I suppose I knew that music had been a key part of a previous rebuilding process. Learning the guitar was an essential part of one of my earlier reconstructions, and one that I was pleased with. Tracing further back, although memories are getting very blurry, I can recall that listening to a walkman (cassette-based, of course, we are talking in geological timescales here) was a significant part of earlier, less comprehensive, reconstruction work. I am aware of some of the details that went with that walkman (I could tell you it’s colour, brand, which shop (no longer extant desde hace siglos) I bought it from, it’s price, and how I came to have that money, I could tell you about its silver plastic case with the blue velveteen lining, trust me, I could go on and on). But I had never really dug further back to find out why I wanted a walkman. “Find out” is obviously the wrong term, since I must once have known this. But that knowledge is locked in a person that I don’t think of as myself, so the me I am now really has to discover this as a genuinely new piece of information.
And the discovery process makes me recall that I acquired a radio. It was some kind of swap with a school mate, though I can’t recall what I parted with in exchange for it. What I can recall was the feeling that it set me apart. Not that I was special because of having a radio, and certainly not unique. But I listened to it alone, in my room, and for a long time never discussed with anyone what I listened to. In fact I’m not sure there are many people yet who know of the number of times I heard “Boy named Sue”, “Nutbush city limits” or “Cleaning windows” on a Saturday morning with Dave Cash. But in that solitude something spoke to me. I’d never really been exposed to much music before, but the radio gave me the opportunity and started something that is still going on.

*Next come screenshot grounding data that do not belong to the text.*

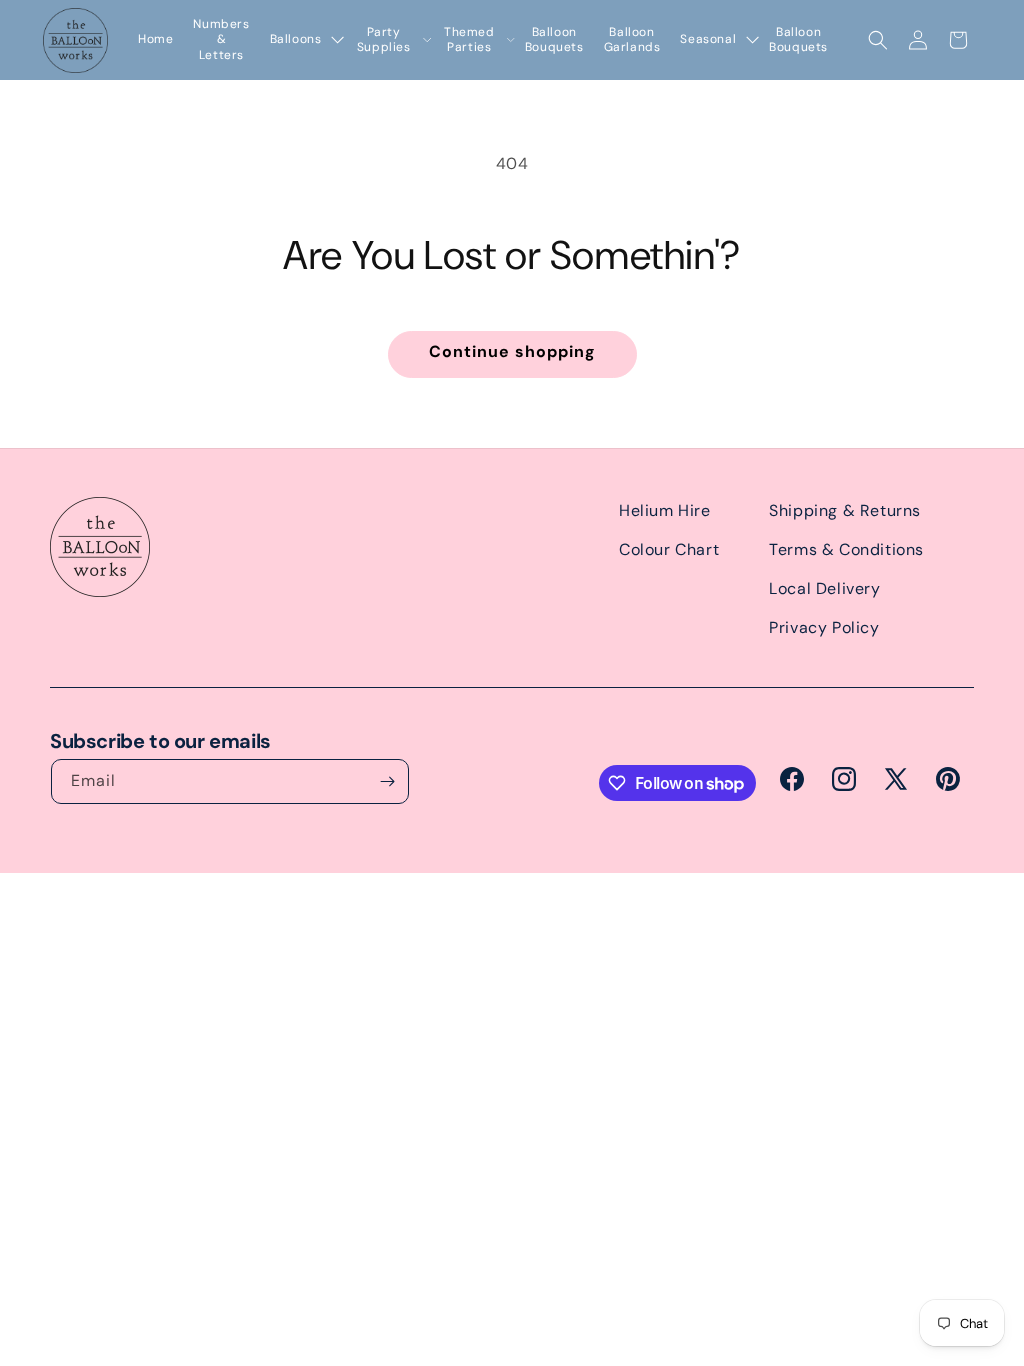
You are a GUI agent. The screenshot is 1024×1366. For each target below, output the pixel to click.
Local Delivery (824, 588)
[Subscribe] (387, 781)
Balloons (296, 39)
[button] (878, 40)
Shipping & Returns (845, 510)
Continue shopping (512, 351)
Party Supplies (384, 40)
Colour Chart (669, 549)
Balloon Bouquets (554, 40)
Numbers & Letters (221, 40)
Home (155, 39)
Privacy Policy (824, 627)
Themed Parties (469, 40)
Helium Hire (665, 510)
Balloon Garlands (632, 40)
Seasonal (708, 39)
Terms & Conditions (846, 549)
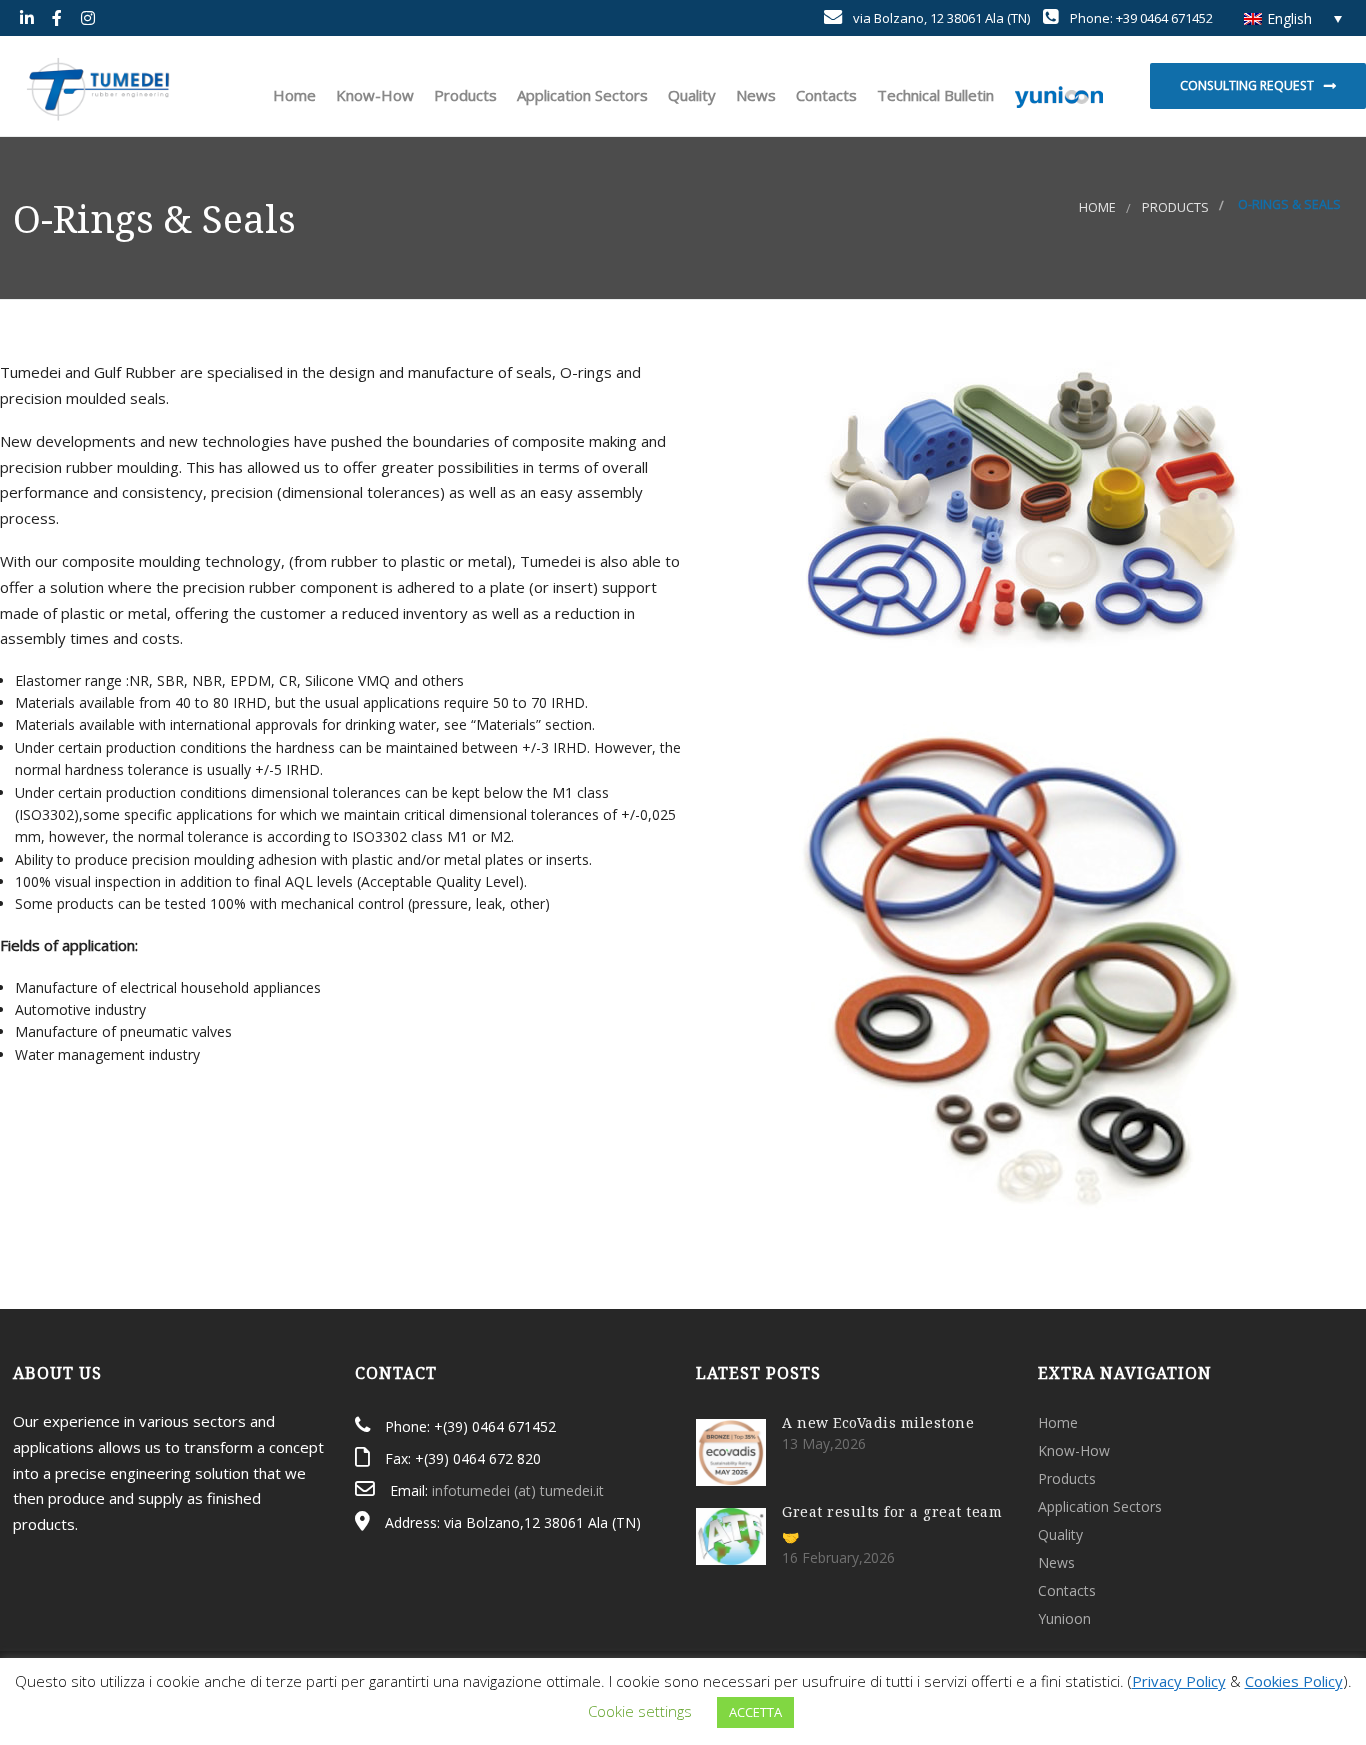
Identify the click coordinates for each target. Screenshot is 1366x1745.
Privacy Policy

So I can trace it all back to that radio. And I can say that the radio came to me by pure chance randomness, and therefore that’s an end to the story. Except it’s not, is it. I could have listened to the radio and been untouched by it. But no, the radio’s seed fell on fertile ground. So the next question I have to tackle is what made me so vulnerable to music. Hmmmm. I’ll probably get back with an answer in the next 10 or 15 years.
have been undertaking a similar process for awhile now. however for myself, rather than being a rebuilding project, i think i just woke up one morning, looked around me and realised “danm it. i’m in the wrong house!” because what had happened was not a gradual deterioration of the interior design. essentially what had happened was that i walked out of my house having left all of my luggage behind, stepped onto a plane, and never went back to the original house. at the same time, i simply walked into a new and empty house, and have been there ever since cluttering the place up! but now i’m realising that i actually *liked* some of my old stuff. the conundrum is how to weed out the essentials from both places and marry them together in the same living space, so to speak. why do you think that i’ve become so obsessed with photography and other things like the hammered dulcimer recently? (though not simultaneously, of course, um…)
allow yourself to find a bit of excitement in the rebuilding project. because old radios are very cool, and your new refurbishment is going to have one.